Displacing the Believers: The Grim Realities of Iraq's Beleaguered Christians

In the process, however, the army's unruly soldiery allied with local Kurdish tribes in a stunning fit of violence, sparked by fragile nationalism and fueled by religious bigotry. They pillaged dozens of Assyrian villages, slaughtered anywhere from 600 to 3,000 of their inhabitants, and—in an eerie precursor to the present day—drove thousands of Assyrian refugees out of the area, many of whom fled to neighboring Syria. This event remains a day of mourning for Assyrians worldwide and, along with the Ottoman slaughter of Armenians in 1915, served as a somber inspiration to Raphael Lemkin for his introduction of the term "genocide" to the League of Nations in 1933.

Fast-forward to the late twentieth and early twenty-first centuries, to late Ba'athi Iraq under Saddam Hussein, and we find a marginally more secure situation for the nation's religious minorities. By that time, Iraqi Christians—Assyrian/Nestorian, Chaldean, Syrian Orthodox, and a variety of Armenian, Protestant, and other groups—were loosely protected by the same staunchly secular system that maintained an iron-fisted, authoritarian order over the whole country. After 70 years, a sense of Iraqi national identity was firmly in place, but despite this apparent stability, the old affiliations and tensions simmered just beneath the surface of Iraqi society. This was especially true for the restive Kurds and disadvantaged Shi'a, as was evident in the regime's violence against both following the first Gulf War in 1991. (In this sense, no one was really safe from the Ba'athi regime, which had no compunction during that crackdown about decimating northern Assyrian villages along with Kurdish ones.)

The American invasion of Iraq in 2003, and its subsequent occupation until late 2011, served as a major catalyst for a breakdown of that social order (such as it was, tightly controlled but presided over by a lawless regime). Within weeks of the fall of Hussein's government, the policy of de-Baathification served to clear the country of virtually all leadership but its traditional tribal and religious framework. In the meantime, the proliferation of Shi'ite and Sunni militias combined with an influx of foreign mujahideen, a widespread atmosphere of anarchy, and a devastated economy to create an unpredictable and violent atmosphere throughout the country. That violent setting affected all Iraqis, of course, and it was particularly hostile to any perceived "other" in their midst—including Christians, whom many extremists labeled as natural collaborators with the American "Crusaders."

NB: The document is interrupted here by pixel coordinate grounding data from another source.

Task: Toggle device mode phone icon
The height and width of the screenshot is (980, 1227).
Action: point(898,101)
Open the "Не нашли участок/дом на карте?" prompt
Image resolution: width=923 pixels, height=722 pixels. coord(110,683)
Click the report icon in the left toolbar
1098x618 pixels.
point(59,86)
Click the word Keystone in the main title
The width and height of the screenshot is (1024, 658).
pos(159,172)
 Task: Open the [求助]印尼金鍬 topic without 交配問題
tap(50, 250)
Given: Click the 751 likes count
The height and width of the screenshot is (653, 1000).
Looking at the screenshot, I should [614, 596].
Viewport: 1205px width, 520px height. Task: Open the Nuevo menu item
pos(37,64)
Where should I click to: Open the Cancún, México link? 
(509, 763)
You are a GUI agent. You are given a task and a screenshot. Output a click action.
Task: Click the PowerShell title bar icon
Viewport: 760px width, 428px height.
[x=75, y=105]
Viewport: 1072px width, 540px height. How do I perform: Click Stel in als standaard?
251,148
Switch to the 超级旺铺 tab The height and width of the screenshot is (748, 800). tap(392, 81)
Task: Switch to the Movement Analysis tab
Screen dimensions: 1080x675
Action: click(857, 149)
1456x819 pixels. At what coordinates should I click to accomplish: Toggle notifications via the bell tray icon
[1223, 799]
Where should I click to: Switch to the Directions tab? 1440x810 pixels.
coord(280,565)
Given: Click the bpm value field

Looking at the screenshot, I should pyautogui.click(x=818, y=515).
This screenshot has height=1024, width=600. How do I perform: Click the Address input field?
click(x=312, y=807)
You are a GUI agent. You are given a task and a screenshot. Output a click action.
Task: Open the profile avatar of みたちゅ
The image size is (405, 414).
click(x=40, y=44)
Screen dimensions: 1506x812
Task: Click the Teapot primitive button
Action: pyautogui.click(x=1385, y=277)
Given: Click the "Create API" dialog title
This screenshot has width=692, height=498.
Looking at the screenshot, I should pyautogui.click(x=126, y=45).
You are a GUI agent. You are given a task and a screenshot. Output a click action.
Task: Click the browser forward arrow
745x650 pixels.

This hostility translated into horrific violence against Christian minorities almost immediately, a trend that was exacerbated by a culture of impunity that allowed virtually all of the perpetrators to escape without accountability or justice. The following examples, in fact, are only a sample of the broader, bloody trend: first, a series of church bombings around the country rocked the community between August and October 2004, killing at least fifteen. In October 2006, a Syrian Orthodox priest in Mosul was kidnapped, beheaded, and dismembered. In March 2008, masked gunmen snatched the Chaldean archbishop of the same city; his body was found in a shallow grave several days later. In October 2010, al-Qaida-affiliated militants stormed a Catholic church in Baghdad in a brief siege that left over 53 Christians (including two priests) and 17 others dead, and a series of bomb and mortar attacks only days later targeted predominantly Christian neighborhoods of the city. Violence reached such a point in late 2010 that Archbishop Athanasios Dawood, representing Iraq's Syrian Orthodox community in the UK, took the shocking step of calling on his fellow Iraqi Christians to pack up and leave the country.

In fact, Iraqi refugees had already been fleeing the country's violence for neighboring Jordan and Syrian, likely reaching a peak in 2007 and 2008. Christians, however, came to be disproportionately represented among their ranks: they comprised only five percent of the Iraqi population, but they have been estimated to represent between one half and two thirds of all of the country's refugees and internally displaced persons. Most of those who left Baghdad and other parts of the Sunni and Shi'ite areas fled to Syria, Jordan, or Iraqi Kurdistan, where they have lingered in relative safety but with few opportunities for work or long-term stability. Although some Christian families are rumored to have crossed back to northern Iraq, the fate of the tens of thousands of Christian and other refugees now trapped in the socio-political chaos of Syria remains virtually unknown.